L’evoluzione biologica non conduce di per sé, automaticamente, a questa conoscenza unitiva. Essa conduce semplicemente alla possibilità di tale conoscenza. E conduce a questa possibilità tramite lo sviluppo del libero volere e dell’autocoscienza. Il libero volere e l’autocoscienza sono però la radice dell’ignoranza e dell’agire erroneo specificamente umani.




Le facoltà che rendono possibile la conoscenza unitiva della realtà sono le stesse che inducono gli essere umani ad abbandonarsi a quella condotta letteralmente insana e diabolica di cui essi, soli fra tutti gli animali, sono capaci. La capacità di giungere più in alto viene acquistata al prezzo della possibilità di cadere più in basso. Solo un angelo della luce può diventare il Principe delle Tenebre.

 

Ogni creatura che vive secondo l’istinto vive in uno stato che può essere definito di grazia animale. Essa compie non la propria, bensì la volontà di Dio-nella-Natura. L’uomo non vive secondo l’istinto; i suoi modelli di comportamento non sono innati, ma acquisiti. Egli è libero, all’interno delle restrizioni imposte dalla società e dalle proprie consuetudini di pensiero, di scegliere il meglio o il peggio, i mezzi morali ed intellettuali in vista del Fine Ultimo oppure i mezzi morali ed intellettuali che conducono all’autodistruzione.

 

Il progresso specificamente umano nella felicità, nella virtù e nella creatività può essere valutato, in ultima analisi, come una condizione del cammino spirituale verso il Fine Ultimo dell’uomo. Fame, privazione e miseria; cupidigia, astio, collera e lussuria; stupidità gonfia di pregiudizi e insensibilità – tutti questi sono ostacoli sulla via del progresso spirituale. 

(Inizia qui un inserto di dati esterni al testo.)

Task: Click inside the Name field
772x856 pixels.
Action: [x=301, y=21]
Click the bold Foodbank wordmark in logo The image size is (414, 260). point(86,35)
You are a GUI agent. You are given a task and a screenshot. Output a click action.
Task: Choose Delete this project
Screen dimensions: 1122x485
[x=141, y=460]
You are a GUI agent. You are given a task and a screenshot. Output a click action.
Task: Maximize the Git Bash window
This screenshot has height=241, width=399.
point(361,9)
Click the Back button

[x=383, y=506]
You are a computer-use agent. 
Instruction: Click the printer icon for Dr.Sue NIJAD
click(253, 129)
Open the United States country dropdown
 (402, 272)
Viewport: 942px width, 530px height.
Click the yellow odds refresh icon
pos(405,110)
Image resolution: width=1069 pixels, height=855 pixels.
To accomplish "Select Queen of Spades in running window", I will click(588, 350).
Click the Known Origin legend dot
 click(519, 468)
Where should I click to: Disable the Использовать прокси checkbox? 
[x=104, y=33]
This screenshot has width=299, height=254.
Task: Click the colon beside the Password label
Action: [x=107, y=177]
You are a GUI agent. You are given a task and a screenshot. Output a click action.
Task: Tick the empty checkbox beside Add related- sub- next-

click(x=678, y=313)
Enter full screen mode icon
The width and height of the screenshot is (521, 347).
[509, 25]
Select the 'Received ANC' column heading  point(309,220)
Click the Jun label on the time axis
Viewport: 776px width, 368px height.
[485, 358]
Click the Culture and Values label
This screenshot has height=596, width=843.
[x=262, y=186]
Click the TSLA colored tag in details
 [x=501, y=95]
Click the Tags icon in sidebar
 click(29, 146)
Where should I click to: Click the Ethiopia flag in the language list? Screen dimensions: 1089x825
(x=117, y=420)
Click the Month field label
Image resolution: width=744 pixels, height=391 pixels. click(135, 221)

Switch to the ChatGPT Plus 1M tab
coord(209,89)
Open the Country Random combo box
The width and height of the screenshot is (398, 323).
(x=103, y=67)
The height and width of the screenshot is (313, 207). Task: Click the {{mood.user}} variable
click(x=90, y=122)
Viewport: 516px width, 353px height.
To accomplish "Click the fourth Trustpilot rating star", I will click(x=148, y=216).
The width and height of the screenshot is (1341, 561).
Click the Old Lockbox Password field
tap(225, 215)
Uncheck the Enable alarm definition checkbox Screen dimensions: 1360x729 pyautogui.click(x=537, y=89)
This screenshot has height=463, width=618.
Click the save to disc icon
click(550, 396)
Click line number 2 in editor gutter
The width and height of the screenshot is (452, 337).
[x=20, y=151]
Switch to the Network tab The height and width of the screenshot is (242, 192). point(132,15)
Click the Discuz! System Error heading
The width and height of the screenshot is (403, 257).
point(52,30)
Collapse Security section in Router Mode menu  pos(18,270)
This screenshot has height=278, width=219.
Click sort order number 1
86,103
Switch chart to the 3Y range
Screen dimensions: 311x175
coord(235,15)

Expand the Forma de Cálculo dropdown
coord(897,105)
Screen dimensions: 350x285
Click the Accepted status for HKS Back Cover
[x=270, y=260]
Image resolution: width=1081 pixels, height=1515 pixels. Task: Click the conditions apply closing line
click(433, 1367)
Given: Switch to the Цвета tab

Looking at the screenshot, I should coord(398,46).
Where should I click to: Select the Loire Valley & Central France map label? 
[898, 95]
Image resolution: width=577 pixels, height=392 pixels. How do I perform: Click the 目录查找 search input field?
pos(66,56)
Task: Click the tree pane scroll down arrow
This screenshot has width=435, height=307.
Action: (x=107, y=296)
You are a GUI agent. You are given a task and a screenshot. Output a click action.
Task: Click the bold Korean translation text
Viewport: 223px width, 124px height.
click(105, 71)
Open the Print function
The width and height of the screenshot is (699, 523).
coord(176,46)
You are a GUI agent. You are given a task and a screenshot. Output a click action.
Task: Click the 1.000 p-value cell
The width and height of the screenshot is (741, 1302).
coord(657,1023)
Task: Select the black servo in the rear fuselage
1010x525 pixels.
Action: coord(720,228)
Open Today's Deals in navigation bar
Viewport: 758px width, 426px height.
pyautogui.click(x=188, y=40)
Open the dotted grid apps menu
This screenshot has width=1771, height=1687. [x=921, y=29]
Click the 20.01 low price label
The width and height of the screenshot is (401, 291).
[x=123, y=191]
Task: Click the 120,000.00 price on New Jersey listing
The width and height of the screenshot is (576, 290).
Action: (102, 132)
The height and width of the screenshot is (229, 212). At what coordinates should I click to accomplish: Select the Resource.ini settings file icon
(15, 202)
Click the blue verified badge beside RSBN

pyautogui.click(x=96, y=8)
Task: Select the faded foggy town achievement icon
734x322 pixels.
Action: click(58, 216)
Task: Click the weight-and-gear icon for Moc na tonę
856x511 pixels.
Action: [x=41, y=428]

Allo stesso tempo non si dovrebbe dimenticare che se felicità, virtù e creatività venissero considerate come fini in sé, invece di mezzi in vista di un Fine ulteriore, esse potrebbero diventare ostacoli al progresso spirituale non meno seri, a loro modo, dello squallore, del vizio e del conformismo.

 

L’illuminazione non può essere raggiunta dalle persone il cui scopo nella vita è quello di ‘spassarsela’, dal cultore puritano di una moralità repressiva fine a se stessa o dall’esteta che vive in funzione della creazione o della degustazione della bellezza formale. L’idolatria è sempre fatale.

 

Consideriamo ora il progresso in relazione alla vita spirituale – in relazione cioè alla cosciente ricerca del Fine Ultimo dell’uomo. Significativa in questo contesto è l’osservazione del Buddha per cui chi dice di essere un arhat per ciò stesso proclama di non essere un arhat. In altri termini, è fatale vantarsi di un successo o provare soddisfazione in un’esperienza che, se partecipa genuinamente dell’illuminazione, è un prodotto della grazia piuttosto che di uno sforzo personale.

 

Nell’ambito della spiritualità il progresso porta con sé tanto la contrizione quanto la gioia. L’illuminazione viene sperimentata come gioia; ma questa sfolgorante beatitudine illumina tutto ciò che all’interno dell’io, rimane oscurato, dissipando la nostra usuale cieca compiacenza riguardo a colpe e mancanze, e facendoci pentire non soltanto di ciò che siamo, ma anche di quell’ineludibile fatto che è la nostra individualità separata. Nella totale e ininterrotta illuminazione non vi può essere nulla se non amore, gioia e pace che sono i frutti dello spirito; fasulla via diretta a quel compimento la contrizione deve alternarsi all’estasi, e il progresso può essere misurato dalla natura di ciò di cui ci si pente – peccati, imperfezioni, e finalmente la nostra esistenza individualizzata.